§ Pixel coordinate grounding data
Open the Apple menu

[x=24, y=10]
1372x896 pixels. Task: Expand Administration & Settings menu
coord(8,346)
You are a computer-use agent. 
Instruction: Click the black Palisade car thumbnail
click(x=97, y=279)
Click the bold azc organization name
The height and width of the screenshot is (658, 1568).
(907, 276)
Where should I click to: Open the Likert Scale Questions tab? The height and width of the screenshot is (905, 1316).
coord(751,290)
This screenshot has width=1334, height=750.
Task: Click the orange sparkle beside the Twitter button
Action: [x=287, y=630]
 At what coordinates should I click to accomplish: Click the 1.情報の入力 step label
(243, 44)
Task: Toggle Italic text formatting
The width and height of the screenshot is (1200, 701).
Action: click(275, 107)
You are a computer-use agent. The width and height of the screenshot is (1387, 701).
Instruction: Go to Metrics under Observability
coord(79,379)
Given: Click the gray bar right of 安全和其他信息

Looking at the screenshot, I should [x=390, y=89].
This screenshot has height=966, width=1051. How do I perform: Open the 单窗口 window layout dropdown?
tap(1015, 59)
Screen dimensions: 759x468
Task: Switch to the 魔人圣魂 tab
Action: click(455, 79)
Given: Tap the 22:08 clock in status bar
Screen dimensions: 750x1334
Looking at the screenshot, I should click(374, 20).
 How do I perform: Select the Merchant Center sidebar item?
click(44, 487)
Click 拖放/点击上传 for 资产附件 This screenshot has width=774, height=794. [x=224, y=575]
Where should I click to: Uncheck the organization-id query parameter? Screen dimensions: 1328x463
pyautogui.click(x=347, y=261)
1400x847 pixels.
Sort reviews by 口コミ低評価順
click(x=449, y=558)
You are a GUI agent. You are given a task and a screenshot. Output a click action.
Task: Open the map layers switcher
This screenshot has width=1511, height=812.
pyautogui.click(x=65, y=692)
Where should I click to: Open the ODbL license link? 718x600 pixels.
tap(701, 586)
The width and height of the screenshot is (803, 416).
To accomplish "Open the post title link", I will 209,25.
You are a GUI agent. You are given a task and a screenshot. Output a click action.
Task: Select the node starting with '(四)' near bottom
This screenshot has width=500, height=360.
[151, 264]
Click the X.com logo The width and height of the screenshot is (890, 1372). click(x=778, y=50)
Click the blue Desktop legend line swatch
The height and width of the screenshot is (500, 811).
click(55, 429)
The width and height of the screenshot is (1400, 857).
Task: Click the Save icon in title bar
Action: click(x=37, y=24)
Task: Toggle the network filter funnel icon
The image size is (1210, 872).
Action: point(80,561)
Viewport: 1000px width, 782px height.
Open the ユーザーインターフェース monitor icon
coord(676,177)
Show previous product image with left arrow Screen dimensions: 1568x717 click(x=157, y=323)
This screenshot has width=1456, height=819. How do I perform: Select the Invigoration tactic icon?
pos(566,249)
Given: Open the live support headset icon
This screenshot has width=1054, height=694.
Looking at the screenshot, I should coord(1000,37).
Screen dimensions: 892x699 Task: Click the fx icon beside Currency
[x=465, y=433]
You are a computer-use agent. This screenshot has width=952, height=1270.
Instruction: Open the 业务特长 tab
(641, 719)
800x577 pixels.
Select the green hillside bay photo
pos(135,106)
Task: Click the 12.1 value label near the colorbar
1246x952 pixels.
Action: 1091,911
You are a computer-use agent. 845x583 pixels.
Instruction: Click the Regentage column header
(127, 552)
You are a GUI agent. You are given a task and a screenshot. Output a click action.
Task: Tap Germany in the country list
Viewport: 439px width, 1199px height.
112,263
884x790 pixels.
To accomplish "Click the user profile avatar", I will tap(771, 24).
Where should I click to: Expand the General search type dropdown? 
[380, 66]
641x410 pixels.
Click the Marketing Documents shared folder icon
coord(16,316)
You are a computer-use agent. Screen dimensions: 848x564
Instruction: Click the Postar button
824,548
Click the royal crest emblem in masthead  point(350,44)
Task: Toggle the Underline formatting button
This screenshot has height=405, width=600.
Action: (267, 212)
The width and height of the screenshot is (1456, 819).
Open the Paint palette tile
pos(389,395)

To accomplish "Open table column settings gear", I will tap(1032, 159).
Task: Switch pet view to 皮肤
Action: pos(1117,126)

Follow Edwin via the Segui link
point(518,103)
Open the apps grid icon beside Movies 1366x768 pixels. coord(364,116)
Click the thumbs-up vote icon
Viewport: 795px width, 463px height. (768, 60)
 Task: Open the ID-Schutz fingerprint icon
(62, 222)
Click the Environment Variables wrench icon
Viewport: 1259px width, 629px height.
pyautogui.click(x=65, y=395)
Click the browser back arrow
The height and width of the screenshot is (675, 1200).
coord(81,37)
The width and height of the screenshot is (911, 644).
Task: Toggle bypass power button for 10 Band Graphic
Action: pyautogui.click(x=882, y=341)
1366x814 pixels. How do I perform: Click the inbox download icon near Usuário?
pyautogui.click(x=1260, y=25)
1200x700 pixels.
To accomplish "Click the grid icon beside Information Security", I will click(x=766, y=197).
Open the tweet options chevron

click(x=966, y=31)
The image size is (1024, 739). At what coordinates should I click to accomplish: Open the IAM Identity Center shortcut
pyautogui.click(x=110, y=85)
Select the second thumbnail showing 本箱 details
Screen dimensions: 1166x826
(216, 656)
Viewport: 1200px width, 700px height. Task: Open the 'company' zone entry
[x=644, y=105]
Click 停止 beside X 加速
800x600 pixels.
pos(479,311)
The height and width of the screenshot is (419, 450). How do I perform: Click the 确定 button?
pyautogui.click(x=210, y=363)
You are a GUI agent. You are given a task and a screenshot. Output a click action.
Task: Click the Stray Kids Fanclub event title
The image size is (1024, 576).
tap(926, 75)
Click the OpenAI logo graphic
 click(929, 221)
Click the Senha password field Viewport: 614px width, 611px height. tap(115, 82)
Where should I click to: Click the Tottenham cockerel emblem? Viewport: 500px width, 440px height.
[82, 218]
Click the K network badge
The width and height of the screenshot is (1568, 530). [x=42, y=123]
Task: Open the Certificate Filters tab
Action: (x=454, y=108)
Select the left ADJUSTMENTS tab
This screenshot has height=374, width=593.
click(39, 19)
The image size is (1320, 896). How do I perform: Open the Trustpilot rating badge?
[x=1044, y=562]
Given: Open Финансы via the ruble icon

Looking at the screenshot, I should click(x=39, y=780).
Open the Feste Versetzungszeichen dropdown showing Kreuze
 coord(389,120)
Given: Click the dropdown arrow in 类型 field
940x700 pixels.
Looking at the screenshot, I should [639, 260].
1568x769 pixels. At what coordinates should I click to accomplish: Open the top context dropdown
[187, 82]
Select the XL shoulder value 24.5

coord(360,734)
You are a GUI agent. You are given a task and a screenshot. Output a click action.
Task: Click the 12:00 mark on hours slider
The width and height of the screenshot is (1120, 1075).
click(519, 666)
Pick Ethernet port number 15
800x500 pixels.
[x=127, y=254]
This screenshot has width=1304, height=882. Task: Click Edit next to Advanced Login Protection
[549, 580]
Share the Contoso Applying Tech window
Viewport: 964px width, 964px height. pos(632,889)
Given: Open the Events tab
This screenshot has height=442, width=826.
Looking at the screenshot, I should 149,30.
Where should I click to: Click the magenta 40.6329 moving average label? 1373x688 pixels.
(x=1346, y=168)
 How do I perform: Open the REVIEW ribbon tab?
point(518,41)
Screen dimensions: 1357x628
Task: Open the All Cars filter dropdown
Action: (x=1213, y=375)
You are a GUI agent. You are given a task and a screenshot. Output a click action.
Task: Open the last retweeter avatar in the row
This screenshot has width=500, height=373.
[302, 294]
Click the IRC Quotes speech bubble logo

§ What you will do
Where the string "formatting" occurs in the data, return the whole line.

§ Written answer
Task: Toggle Italic text formatting
Task: Toggle the Underline formatting button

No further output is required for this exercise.